Ordinary least squares and instrumental-variables estimators for any outcome and heterogeneity

Given an exogenous treatment d and covariates x, an ordinary least-squares (OLS) estimator is often applied with a noncontinuous outcome y to find the effect of d, despite the fact that the OLS linear model is invalid. Also, when d is endogenous with an instrument z, an instrumental-variables estimator (IVE) is often applied, again despite the invalid linear model. Furthermore, the treatment effect is likely to be heterogeneous, say, µ1(x), not a constant as assumed in most linear models. Given these problems, the question is then what kind of effect the OLS and IVE actually estimate.
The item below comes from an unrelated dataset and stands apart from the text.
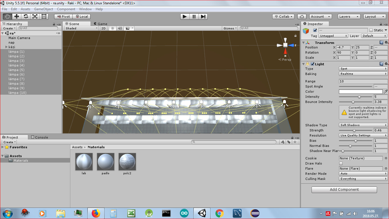Select the padlo material thumbnail

click(x=105, y=161)
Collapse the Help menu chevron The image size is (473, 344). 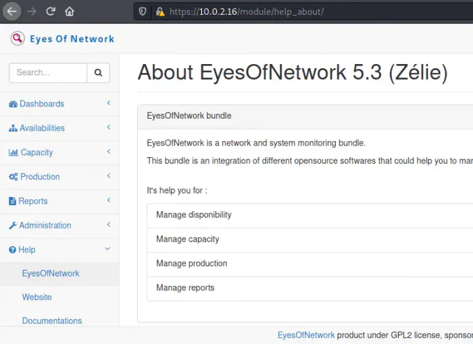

Under some restrictive conditions such as a “saturated model”, the estimated effect is known to be a weighted average, say, E{ ω(x) µ1(x)}, but in general, OLS and the IVE applied to linear models with a noncontinuous outcome or heterogeneous effect fail to yield a weighted average of heterogeneous treatment effects. Recently, however, it has been found that E{ ω(x) µ1(x)} can be estimated by OLS and the IVE without those restrictive conditions if the “propensity-score residual” d − E( d| x) or the “instrument-score residual” z−E( z| x) is used. In this article, we review this recent development and provide a command for OLS and the IVE with the propensity- and instrument-score residuals, which are applicable to any outcome and any heterogeneous effect.